In this chapter we focus on the IRT linking procedures used for data collection designs that involve common items. The data collection designs that use this method are nonequivalent groups with anchor test (NEAT) designs and can have both internal and external anchor tests (see, e.g., Kolen & Brennan, 1995; von Davier, Holland, & Thayer, 2004b).

The NEAT design has two populations of test takers, populations P and Q (P and Q) of test takers and a sample of examinees from each. The sample from P takes test form X, or X.The sample from Q takes test form Y, or Y and both samples take a set of common items, the anchor test V. This design is often used when only one test form can be administered at one test administration because of test security or other practical concerns. The two populations may not be equivalent in that the two samples are not from a common population.

The two test forms X and Y and the anchor V are, in general, not parallel test forms, that is, their conditional expectations and error variances for a given examinee will not be identical. More specifically, the anchor test V is usually shorter and less reliable than either X or Y. Angoff (1971/1984) gave advice on designing anchor tests. For a comparison of a variety of methods for treating the NEAT design, see Kolen and Brennan (1995); Marco, Petersen, and Stewart (1983b); and Petersen, Marco, and Stewart (1982).

In this chapter we examine the IRT scale transformation and IRT linking methods used in the NEAT design to link X and Y More exactly, we propose a unified approach to the IRT linking methods: mean-sigma and mean-mean, concurrent calibration, fixed-parameters calibration, the Stocking and Lord characteristic-curves approach, and the Haebara characteristic-curves approach (see Kolen & Brennan, 1995, Ch. 6, for a detailed description of these methods). Moreover, we believe that our view of IRT linking can be extended to cover other flavors of IRT scaling and linking procedures.

In our approach, the parameter space is described by all the parameters of the IRT model fitted to the data from both populations in a marginal maximum likelihood framework. Under the usual assumptions for the NEAT design, which are described later, the joint log-likelihood function for this model on the data from both populations can be expressed as the sum of two log-likelihood functions corresponding to each of the two groups of data and parameters.
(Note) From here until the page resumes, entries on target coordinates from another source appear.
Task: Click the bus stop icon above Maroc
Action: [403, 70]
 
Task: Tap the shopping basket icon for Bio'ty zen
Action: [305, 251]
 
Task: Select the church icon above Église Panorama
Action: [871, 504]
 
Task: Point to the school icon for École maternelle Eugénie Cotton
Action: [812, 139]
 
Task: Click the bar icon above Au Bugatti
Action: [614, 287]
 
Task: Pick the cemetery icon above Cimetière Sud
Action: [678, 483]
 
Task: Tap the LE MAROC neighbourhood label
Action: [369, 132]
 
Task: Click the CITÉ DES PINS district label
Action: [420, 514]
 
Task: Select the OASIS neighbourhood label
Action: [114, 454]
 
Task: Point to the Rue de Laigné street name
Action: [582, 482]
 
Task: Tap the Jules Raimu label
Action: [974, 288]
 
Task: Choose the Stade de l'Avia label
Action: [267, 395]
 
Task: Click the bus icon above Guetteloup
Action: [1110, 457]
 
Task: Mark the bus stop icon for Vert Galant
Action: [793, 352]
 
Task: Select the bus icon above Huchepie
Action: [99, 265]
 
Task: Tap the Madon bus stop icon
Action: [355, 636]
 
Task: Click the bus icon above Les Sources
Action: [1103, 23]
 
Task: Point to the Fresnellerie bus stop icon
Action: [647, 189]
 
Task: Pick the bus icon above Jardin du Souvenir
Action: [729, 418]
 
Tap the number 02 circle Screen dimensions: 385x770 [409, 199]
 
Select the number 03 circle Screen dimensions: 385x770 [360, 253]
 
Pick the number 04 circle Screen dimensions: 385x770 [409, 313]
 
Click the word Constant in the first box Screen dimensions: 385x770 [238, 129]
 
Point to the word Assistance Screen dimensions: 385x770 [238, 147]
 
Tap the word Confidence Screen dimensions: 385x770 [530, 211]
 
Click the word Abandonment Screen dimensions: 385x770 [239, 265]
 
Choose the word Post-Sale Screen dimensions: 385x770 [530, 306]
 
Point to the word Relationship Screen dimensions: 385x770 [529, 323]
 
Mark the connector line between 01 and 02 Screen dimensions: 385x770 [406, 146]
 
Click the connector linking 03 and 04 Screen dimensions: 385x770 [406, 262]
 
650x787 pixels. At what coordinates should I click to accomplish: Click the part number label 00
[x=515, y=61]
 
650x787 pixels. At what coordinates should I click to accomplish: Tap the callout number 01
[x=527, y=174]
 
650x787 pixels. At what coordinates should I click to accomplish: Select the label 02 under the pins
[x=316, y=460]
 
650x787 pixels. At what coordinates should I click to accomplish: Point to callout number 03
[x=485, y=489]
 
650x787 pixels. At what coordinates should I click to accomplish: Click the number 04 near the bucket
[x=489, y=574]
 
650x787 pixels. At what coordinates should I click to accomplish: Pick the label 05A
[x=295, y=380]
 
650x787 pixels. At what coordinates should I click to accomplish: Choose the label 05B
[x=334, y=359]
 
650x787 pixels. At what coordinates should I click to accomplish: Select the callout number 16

The main idea in our approach is to view any linking method as a restriction function on the joint parameter space of the instruments to be equated. Once this is understood, rewriting the joint log-likelihood function by including a term for each restriction and an appropriately implemented maximization procedure will accomplish the linking. The maximization is carried out using a vector of Lagrange multipliers (see, e.g., Aitchison & Silvey, 1958; Glas, 1999; von Davier, 2003a).

We will show that the new approach is general enough to cover the usual item response models—the one-parameter logistic (1PL), 2PL, and 3PL models—as well as polytomous, unidimensional IRT models like the generalized partial-credit model.

This new perspective on IRT linking has advantages. First, providing a common framework for all IRT scale linking methods yields a better understanding of the differences between the approaches, which opens paths to more flexible methods of IRT linking. Also, viewing the IRT linking as a restriction function allows us to control the strength of the restriction. For example, the concurrent calibration with fixed item parameters is the most restrictive IRT linking method, as it assumes the equality of all parameters in the anchor test. When such a strong restriction is not appropriate, the proposed method provides alternatives. Moreover, the method provides a family of linking functions that ranges from the most restrictive one, the concurrent calibration with fixed item parameters, to separate calibration (without additional restrictions, i.e., to no linking at all). Finally, the new perspective allows the development of methods to check the IRT linking (such as Lagrange multiplier tests) for appropriateness of different methods. For this, similar principles as developed in Glas (1999, 2006) could be applied to check the invariance of certain parameters or types of parameters.

This chapter, a summarized version of von Davier and von Davier (2007), describes the theoretical framework and derivations of a general approach to IRT linking. It generalizes a linking method implemented and utilized by von Davier & Yamamoto (2004) to link IRT scales across three student populations. The rest of the chapter is structured as follows. First we introduce our notation and briefly describe the well-known IRT linking methods. Then, we investigate the joint log-likelihood function and the restriction function more formally and for several IRT linking methods. Finally, we discuss the advantages of this perspective on the IRT linking.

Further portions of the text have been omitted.